Elbows from the get-go should maintain a slightly tucked position. Greg Nuckols, a prominent figure in the powerlifting world, prefers to use the cue “flare and push” rather than “elbows tucked.” Regardless of what cue elicits the connection for you, the main objective is to keep your elbows at a 60-75 degree angle and remain tight and engaged during the accent as to not allow them to lift to 90 degrees. (2) As we have touched on, a straight line from elbow to elbow (90 degrees) can cause shoulder impingement. The latissimus dorsi (lats, for short) is also an important muscle to consider in keeping this ideal position. Keeping your lats activated throughout the movement will assist in preventing your elbows from flaring out past the degree they are best kept. Consider what you are doing during the lat pull down or seated row exercise. When you work your lats you are performing some kind of pulling motion – as ‘pulling’ or ‘adduction’ is (among) the muscles anatomical function. Even during deadlifts the cue to activate your lats is to assist in pulling the bar up and maintain the bar at the center of gravity. Considering this in relation to bench press technique, if you are using your lats in congruence with scapular retraction under the load of the bar, activation will help maintain the optimal elbow angle throughout the lift.

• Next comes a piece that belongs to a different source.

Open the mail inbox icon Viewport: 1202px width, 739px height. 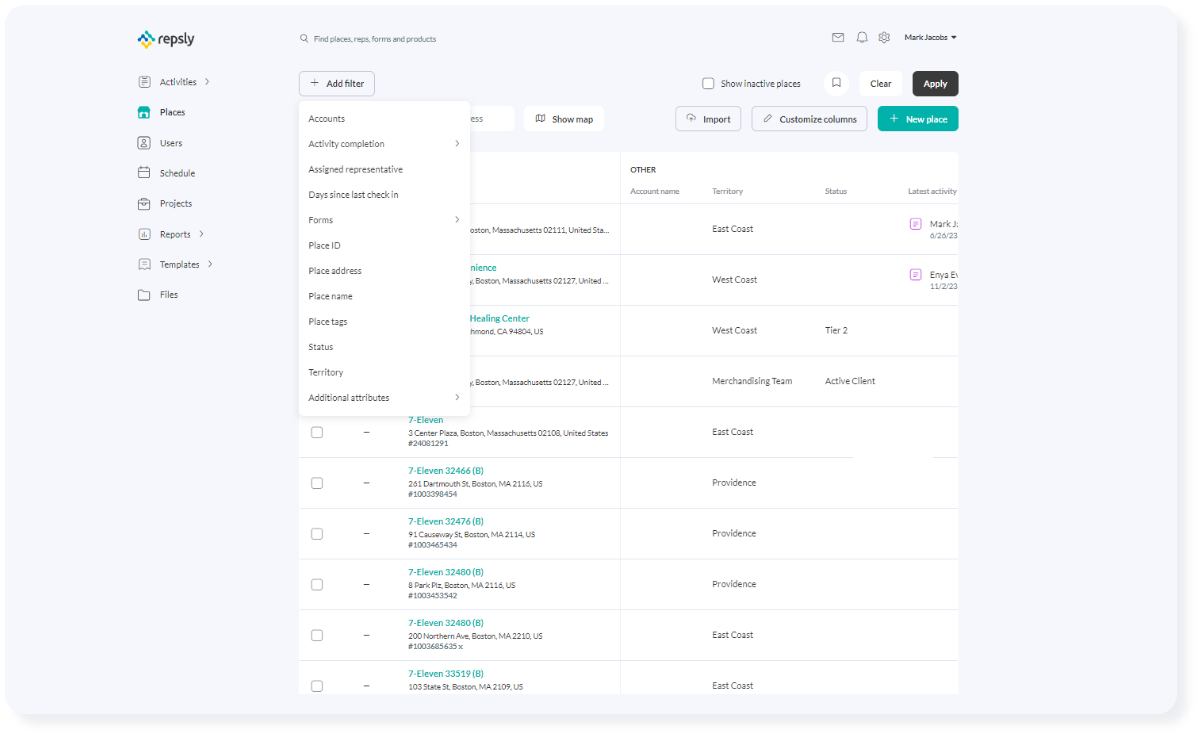point(838,38)
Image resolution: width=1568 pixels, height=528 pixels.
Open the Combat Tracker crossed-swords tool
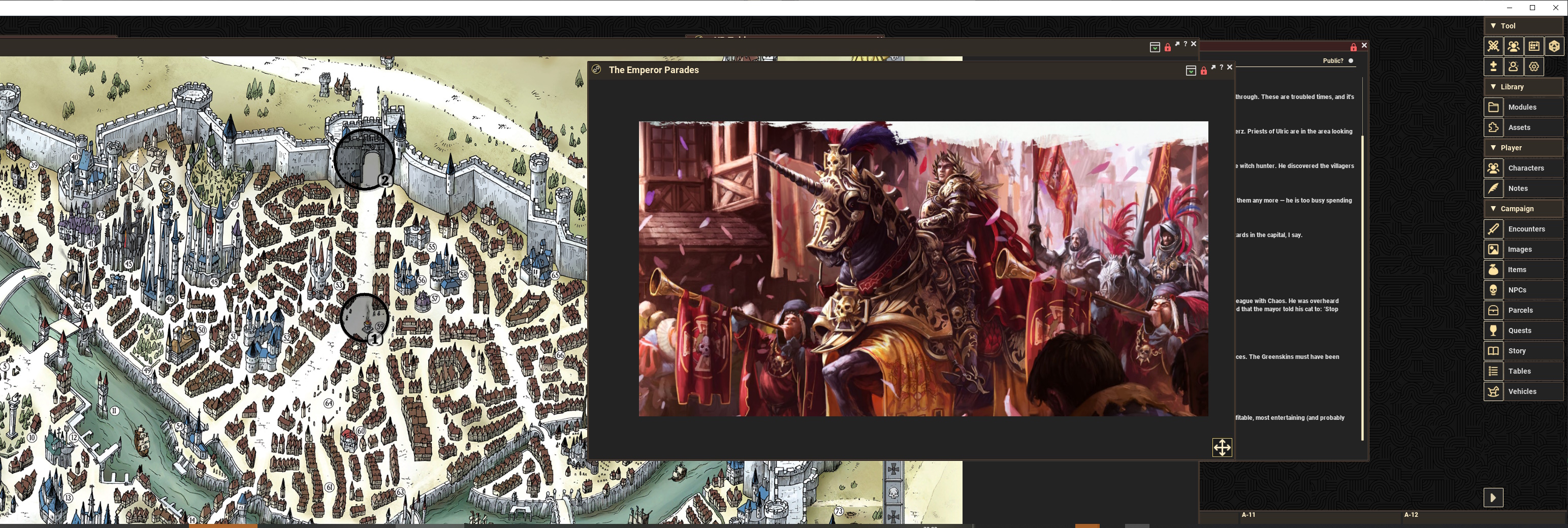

Activation exercises, mobility, and stretching are highly important before performing powerlifts. If there is something you lack whether it be keeping a muscle engaged or feeling tight in a muscle you need for performance, definitely make the drill you follow before your training a priority.
Below is my personal activation and mobility warm up moves I use before my bench press sessions to activate my upper back muscles, lats and prep my body to get into my bench set up with ease by increasing mobility in my Thoracic spine and lengthen my pectorals.
Mini Band Pull A Parts 1-2setsx15-20reps
Mini Band Lat Press Down 1-2setsx15-20reps
Band Chest Stretch 1-2×5-10
Foam Roll T-Spine Rotation 2-3×10-20seconds
An exercise is not always (rather, ever) as simple as it looks on the surface. Lifts have primary muscle groups involved but it is truly the little details that can make or break you. If you are neglecting the secondary muscles involved in your bench and throwing technique out the window when the load becomes more challenging, then you are without question leaving pounds off the bar and potentially increasing your risk of injury. I would like to close out this post by encouraging you to take a closer look at your bench from start to finish. Take a step back in the weight on the bar and fine tune the details that will make you a better lifter. It will be well worth it in the long run when you have not only increased your maximal strength but have also developed strength and stabilization of all the other muscles involved, ultimately keeping you injury free and increasing the longevity of your training.